[Saved data entries]

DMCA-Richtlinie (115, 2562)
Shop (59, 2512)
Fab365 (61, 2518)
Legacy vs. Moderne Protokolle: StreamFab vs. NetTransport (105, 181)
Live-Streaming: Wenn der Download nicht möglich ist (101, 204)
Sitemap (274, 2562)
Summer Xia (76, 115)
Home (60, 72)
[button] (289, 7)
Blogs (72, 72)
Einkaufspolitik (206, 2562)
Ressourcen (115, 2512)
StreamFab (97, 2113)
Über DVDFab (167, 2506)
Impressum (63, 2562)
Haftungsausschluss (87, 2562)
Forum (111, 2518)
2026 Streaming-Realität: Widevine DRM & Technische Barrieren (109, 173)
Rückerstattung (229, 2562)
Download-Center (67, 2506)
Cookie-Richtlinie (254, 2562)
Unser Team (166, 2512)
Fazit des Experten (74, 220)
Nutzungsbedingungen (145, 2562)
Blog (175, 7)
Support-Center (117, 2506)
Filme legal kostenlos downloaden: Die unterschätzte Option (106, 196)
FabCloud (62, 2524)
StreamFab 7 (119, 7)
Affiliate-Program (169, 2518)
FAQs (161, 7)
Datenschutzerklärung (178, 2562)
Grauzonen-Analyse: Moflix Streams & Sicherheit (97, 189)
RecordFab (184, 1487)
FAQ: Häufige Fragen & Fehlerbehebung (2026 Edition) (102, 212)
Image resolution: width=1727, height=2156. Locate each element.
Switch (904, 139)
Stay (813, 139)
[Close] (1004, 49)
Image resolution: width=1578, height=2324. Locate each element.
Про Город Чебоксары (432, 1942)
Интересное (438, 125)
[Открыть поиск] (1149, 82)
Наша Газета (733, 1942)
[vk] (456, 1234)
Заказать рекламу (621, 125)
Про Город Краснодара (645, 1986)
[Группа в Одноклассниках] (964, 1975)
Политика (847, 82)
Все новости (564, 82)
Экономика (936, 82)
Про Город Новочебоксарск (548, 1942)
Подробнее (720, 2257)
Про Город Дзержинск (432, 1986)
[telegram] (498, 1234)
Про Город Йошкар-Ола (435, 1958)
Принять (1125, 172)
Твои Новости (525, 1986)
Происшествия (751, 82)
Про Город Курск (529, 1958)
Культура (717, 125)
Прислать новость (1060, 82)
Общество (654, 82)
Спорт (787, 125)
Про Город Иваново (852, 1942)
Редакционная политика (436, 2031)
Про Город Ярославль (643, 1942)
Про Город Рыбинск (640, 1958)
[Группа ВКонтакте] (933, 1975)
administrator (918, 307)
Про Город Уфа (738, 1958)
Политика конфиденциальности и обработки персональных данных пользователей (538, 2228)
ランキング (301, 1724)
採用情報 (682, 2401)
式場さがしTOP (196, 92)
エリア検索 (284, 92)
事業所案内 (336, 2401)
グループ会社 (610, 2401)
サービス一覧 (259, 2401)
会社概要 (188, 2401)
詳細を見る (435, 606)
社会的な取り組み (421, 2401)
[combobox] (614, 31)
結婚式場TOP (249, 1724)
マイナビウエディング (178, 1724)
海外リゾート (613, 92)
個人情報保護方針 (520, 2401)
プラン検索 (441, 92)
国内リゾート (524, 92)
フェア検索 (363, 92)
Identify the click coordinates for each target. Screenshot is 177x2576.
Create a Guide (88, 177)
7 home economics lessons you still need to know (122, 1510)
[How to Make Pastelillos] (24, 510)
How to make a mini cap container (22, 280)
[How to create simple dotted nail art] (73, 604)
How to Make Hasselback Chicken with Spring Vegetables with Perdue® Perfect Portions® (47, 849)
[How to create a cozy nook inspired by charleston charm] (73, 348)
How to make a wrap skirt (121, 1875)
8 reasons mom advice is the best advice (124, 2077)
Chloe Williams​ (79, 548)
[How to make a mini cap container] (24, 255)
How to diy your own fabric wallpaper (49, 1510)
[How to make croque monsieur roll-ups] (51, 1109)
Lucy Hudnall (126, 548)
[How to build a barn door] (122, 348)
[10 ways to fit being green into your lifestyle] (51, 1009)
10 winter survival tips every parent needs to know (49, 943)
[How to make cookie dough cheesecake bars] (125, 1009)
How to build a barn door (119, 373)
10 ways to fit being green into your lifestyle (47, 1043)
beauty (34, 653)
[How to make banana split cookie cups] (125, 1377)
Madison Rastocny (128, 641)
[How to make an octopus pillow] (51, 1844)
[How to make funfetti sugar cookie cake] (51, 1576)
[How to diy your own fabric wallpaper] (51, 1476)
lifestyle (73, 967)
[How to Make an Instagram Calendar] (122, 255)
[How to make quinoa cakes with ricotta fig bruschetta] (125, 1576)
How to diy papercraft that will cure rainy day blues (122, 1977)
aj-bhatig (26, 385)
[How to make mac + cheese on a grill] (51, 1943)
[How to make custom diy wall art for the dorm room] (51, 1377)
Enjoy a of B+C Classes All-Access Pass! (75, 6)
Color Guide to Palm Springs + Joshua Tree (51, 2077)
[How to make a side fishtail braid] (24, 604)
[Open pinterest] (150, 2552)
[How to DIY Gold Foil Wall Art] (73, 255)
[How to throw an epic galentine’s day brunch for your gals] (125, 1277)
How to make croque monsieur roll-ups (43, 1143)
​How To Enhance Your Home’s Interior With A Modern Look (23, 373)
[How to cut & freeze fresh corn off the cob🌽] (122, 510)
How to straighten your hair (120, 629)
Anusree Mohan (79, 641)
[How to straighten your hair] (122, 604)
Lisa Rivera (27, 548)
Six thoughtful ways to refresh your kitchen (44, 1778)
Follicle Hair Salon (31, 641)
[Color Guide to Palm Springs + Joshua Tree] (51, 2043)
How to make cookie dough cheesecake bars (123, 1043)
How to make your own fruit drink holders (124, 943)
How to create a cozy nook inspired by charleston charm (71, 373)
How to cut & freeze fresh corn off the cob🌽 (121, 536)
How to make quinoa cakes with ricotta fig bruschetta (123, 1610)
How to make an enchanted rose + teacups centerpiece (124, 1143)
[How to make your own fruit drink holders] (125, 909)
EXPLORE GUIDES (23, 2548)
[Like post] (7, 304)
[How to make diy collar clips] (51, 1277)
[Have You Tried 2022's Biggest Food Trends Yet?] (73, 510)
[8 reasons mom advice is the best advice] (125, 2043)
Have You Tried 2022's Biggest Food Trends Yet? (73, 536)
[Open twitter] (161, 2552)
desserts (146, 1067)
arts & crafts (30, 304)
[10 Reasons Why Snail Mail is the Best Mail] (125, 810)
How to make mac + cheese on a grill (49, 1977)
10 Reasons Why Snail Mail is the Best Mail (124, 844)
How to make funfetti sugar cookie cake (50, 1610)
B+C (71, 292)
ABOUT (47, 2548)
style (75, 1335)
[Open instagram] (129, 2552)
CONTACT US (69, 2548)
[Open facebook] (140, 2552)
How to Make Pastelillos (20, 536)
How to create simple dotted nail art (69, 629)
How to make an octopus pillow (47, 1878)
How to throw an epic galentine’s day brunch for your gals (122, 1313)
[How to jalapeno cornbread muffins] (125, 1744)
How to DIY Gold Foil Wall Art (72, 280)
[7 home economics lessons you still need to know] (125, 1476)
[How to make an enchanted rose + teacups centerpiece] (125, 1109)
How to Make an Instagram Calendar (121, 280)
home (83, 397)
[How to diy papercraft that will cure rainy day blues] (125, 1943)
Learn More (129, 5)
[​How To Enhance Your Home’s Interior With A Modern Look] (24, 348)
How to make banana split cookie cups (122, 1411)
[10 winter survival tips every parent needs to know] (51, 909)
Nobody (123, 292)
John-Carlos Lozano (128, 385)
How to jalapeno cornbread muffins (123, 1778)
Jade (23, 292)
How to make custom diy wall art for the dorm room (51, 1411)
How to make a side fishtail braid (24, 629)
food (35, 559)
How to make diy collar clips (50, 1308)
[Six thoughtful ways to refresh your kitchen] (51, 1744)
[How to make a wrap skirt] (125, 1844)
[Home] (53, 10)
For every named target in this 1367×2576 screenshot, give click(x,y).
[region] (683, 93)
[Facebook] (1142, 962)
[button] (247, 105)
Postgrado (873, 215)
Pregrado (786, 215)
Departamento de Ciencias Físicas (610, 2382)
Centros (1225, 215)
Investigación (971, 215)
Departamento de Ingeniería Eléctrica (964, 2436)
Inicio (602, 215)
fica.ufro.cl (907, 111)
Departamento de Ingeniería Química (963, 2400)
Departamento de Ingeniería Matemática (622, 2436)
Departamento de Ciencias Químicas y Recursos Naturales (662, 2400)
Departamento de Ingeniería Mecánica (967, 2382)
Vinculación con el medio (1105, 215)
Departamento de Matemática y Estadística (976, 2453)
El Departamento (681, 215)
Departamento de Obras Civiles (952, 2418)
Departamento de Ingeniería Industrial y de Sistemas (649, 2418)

What you are asked to do >> Your answer must be the lines from the first line of the entries above through the line that contains "Support-Center (117, 2506)", written out exactly.

Result for this exercise >>
DMCA-Richtlinie (115, 2562)
Shop (59, 2512)
Fab365 (61, 2518)
Legacy vs. Moderne Protokolle: StreamFab vs. NetTransport (105, 181)
Live-Streaming: Wenn der Download nicht möglich ist (101, 204)
Sitemap (274, 2562)
Summer Xia (76, 115)
Home (60, 72)
[button] (289, 7)
Blogs (72, 72)
Einkaufspolitik (206, 2562)
Ressourcen (115, 2512)
StreamFab (97, 2113)
Über DVDFab (167, 2506)
Impressum (63, 2562)
Haftungsausschluss (87, 2562)
Forum (111, 2518)
2026 Streaming-Realität: Widevine DRM & Technische Barrieren (109, 173)
Rückerstattung (229, 2562)
Download-Center (67, 2506)
Cookie-Richtlinie (254, 2562)
Unser Team (166, 2512)
Fazit des Experten (74, 220)
Nutzungsbedingungen (145, 2562)
Blog (175, 7)
Support-Center (117, 2506)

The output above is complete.